Clogs form gradually over time as particles that pass through the shower strainer collect along the sides of the pipe. The organic matter in the clog will then begin to rot, giving off a foul smell from a shower drain that will become increasingly pungent. If there is a bad smell coming from the drain and the water takes long to run from the tub, then a clog is more than likely the cause of the bad smell. Removing the clog should eliminate the smell.
Biofilms can also be the cause of a awful smell from a shower drain. Composed of layers of bacteria, bacterial waste and mold, biofilms can grow in any aqueous environments that provide adequate nutrients, such as shower drains. When water has a small quantity of sulfate in it and some of the bacteria in the biofilm are capable of reducing sulfur, the biofilm will produce hydrogen sulfide. This chemical has a powerful and distinct odor of rotten eggs. Flushing bleach down the drain may destroy the noxious odor-producing bacteria.

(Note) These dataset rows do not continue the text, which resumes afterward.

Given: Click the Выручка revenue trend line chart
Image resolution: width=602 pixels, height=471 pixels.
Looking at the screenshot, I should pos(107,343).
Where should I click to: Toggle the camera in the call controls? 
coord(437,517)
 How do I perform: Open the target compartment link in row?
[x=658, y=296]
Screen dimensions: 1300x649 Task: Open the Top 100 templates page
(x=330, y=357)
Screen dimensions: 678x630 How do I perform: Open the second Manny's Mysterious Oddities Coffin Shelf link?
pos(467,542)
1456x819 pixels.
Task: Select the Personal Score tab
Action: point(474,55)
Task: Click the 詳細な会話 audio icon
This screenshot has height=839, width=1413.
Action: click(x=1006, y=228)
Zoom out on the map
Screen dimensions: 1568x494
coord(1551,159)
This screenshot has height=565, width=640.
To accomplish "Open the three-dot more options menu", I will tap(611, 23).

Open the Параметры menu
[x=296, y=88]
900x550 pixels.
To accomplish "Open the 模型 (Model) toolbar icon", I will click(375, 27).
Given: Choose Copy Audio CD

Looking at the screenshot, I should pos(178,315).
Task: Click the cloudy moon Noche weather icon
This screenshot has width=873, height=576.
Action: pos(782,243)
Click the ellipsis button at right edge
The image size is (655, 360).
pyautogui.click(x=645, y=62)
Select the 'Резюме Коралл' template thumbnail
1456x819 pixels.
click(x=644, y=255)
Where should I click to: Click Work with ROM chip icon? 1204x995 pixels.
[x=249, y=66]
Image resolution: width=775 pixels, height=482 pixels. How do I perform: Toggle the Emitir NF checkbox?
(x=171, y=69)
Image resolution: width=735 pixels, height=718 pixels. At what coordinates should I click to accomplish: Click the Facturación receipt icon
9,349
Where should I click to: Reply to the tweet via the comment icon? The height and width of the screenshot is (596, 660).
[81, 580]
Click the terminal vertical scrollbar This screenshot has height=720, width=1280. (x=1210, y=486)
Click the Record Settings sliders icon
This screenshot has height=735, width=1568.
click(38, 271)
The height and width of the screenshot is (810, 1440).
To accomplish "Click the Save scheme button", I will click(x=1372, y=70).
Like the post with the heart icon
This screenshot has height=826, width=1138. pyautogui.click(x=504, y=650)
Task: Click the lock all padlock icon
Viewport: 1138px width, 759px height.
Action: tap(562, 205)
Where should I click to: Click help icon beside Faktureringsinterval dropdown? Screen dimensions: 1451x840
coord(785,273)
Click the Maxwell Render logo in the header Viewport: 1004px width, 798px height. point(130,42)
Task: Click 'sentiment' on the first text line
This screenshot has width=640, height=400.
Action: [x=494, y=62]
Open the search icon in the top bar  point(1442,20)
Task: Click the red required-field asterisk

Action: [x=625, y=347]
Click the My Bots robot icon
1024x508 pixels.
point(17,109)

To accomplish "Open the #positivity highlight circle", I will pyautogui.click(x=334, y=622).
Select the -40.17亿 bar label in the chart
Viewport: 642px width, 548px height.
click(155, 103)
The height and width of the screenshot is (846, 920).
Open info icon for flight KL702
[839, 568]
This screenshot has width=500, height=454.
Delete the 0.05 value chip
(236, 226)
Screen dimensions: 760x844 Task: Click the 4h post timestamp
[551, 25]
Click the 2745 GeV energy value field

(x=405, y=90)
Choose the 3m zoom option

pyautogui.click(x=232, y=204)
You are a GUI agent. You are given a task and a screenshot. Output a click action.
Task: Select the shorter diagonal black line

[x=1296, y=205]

Another cause of a bad smell from a shower drain can be the back flow of sewer gas into the drain. Below the shower drain is a pipe that is curved. This bend, know as the trap, is supposed to be completely filled with water to prevent sewer gas smell from passing up into the house. When a shower is not used, the trap can dry out and sewer gas can pass up through the drain. Running water to refill the trap can eliminate this smell.
Sewer gas smell emanating from a shower drain may also be caused by a block bathroom vent. When water passes into a drain, air is forced out of the pipe. The air in the pipe is resupplied by the roof plumbing vent rather than through the drain. If the roof vent gets clogged by a bird nest or something else, the air refilling the pipes can force the water from the trap, allowing the sewer gas to run back up the drain.
Occasionally, the drain can be mistakenly blamed for a smell that is actually coming from somewhere else in the bathroom. A leak in the shower or tub tile, allowing water to flow behind the tile, can create a warm moist environment for mold to grow. Mold can have an overpowering odor and is sometimes mistakenly traced to the shower drain. A dead animal decaying in between walls can also create a very overpowering smell that can be difficult to trace.